Representative of the sub-genre, Afrofuturism. As a collection of 9 loosely connected short stories, it's pretty easy to find one to match the tone you're looking for. Angel's Island and En Masse are 2 particular stories from the collection that I remember well.
Great story of the not-so-distant-future. While it's a lot lighter than most of the listings above, it's a glimpse of a possible future ruled by megacorporations and greed. Wait - isn't that now?
http://www.technocracy.org/stu...
Written mostly during the 1930s by M. King Hubbert of peak oil infamy. Describes a sustainable society directed by science instead of wishful thinking.
Sounds like a bunch of hoooey! Do some real research. I can't believe you work at Google and teach in a university. Have you ever taken any classes on education? Do you know what a learning objective is? Have you ever heard of research-based instruction? Do you think teaching is your personal platform? Have you even read any research material ever? On this topic?
Pretty much anything by Kurt Vonnegut. Not for the technology itself, but because of his profound insight that in fact, technology actually isn't helping us at all. Furthermore, technology cannot possibly help us.
Or any of his "Future History."
I recommend this one in particular because this short essay discusses how to write futuristic stories or make futuristic predictions. One of his basic premises is that any predictions that view technology at advancing at a slowing rate, or even maintaining the "current" rate, will be bound to be too timid. Only predictions that are based upon an exponential rate will have a chance of coming true.
Why is it needed? Wouldn't it be more useful to study Medicine, Maths, Physics, Chemistry, Economics etc.. or even a foreign language?
How many jobs are out there where the qualifications includes this course?

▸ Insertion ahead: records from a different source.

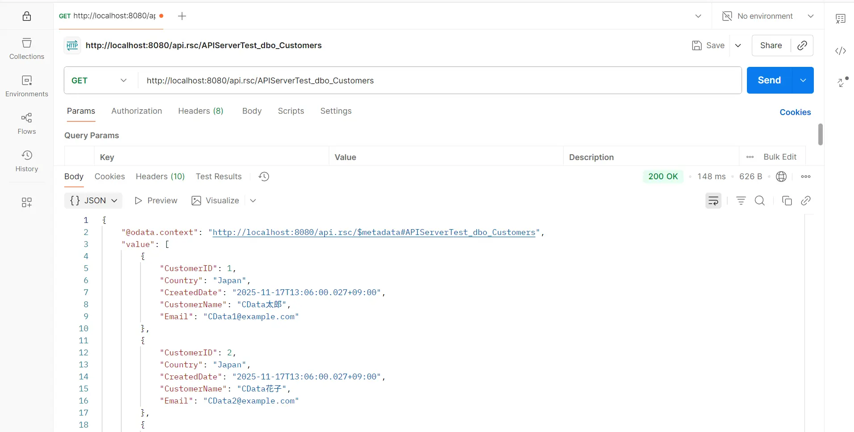This screenshot has height=432, width=854.
Task: Open the Cookies link
Action: coord(795,112)
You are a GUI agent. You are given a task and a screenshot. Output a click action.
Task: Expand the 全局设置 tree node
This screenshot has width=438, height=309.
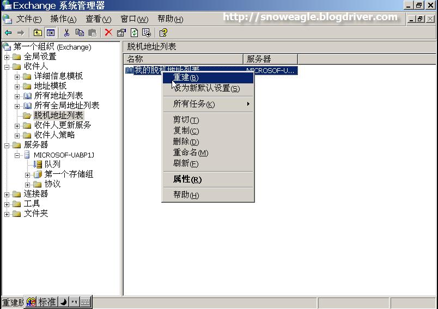pyautogui.click(x=7, y=57)
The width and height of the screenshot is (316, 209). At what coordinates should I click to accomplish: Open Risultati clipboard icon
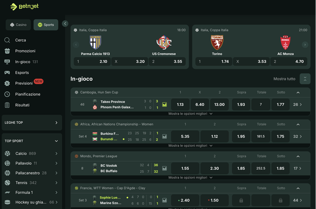coord(7,105)
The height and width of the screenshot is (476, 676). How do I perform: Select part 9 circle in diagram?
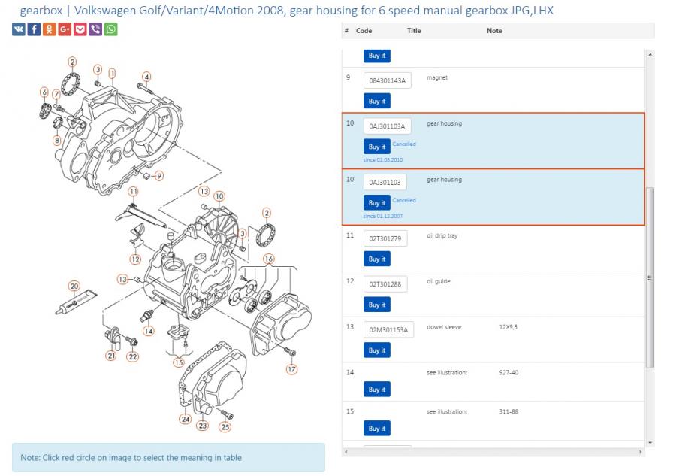coord(159,176)
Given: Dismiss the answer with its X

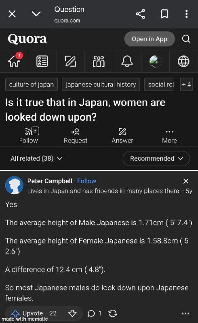Looking at the screenshot, I should [x=186, y=181].
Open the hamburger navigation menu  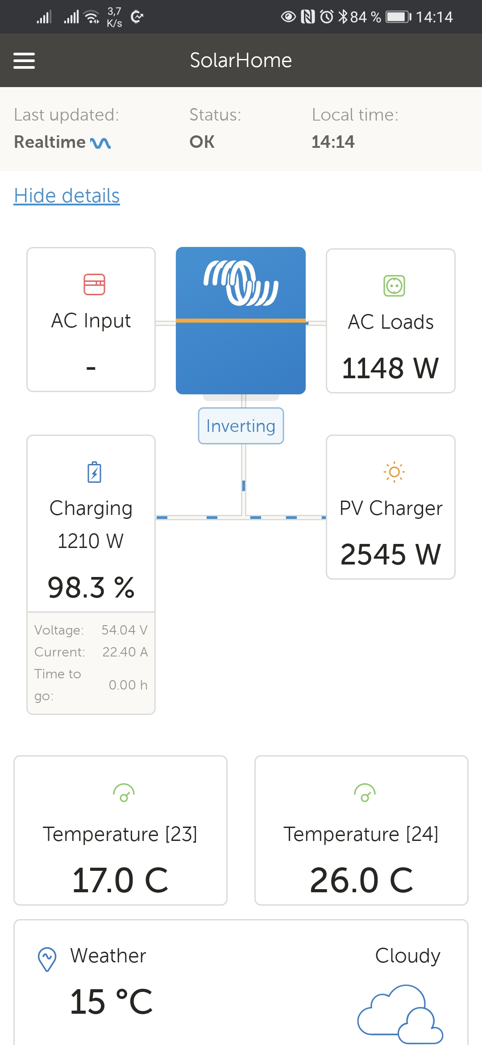point(24,61)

You're not supposed to use college as a platform to spread your religious beliefs.
Facing the Intelligence Explosion
http://intelligenceexplosion.com/
"Sometime this century, machines will surpass human levels of intelligence and ability. This event—the “intelligence explosion”—will be the most important event in our history, and navigating it wisely will be the most important thing we can ever do."
By Edmund Wells.
Examines government use of a truth drug.
Bonus: Wikipedia links to a full digital English translation
I think other authors have done a better job with postulating advances in technology. A few examples:
Charles Stross - Accelerando - One of the more believable and compelling projections of computer tech that I've read in a long time.
Linda Nagata - Vast - Similar projections for computer tech as above, plus genetic engineering. This was a recent random find in a used book store for me, and apparently the fourth book in a series called The Nanotech Succession. I will definitely be looking for more of her stuff.
Paolo Bacigalupi - The Windup Girl - Definitely the best I've seen for projection in biotech, and it hit me in a similar way as the first time I read Neuromancer a few decades ago. Definitely not for children, though. Pump Six And Other Stories is a collection of short stories set in the same world, but I don't know how well they would hold up on their own without the deeper context that TWG provides.
Under capitalism man exploits man. Under communism it's the other way around.
Check out my documentary http://www.thesingularityfilm.... It's been described by the IEET as the "best film about the singularity to date." Just played in Cambridge last week, at Yale Friday night, Santa Fe this past weekend and ASU tomorrow. It's deep but accessible.
Definetely "little brother" by cory doctorow.
I think (please tell me if not). but everything that he plants as fictional have people working on projects to make it happen.
Maybe the line between our reality and that of the book is something reachable but still it is a greeat achievement.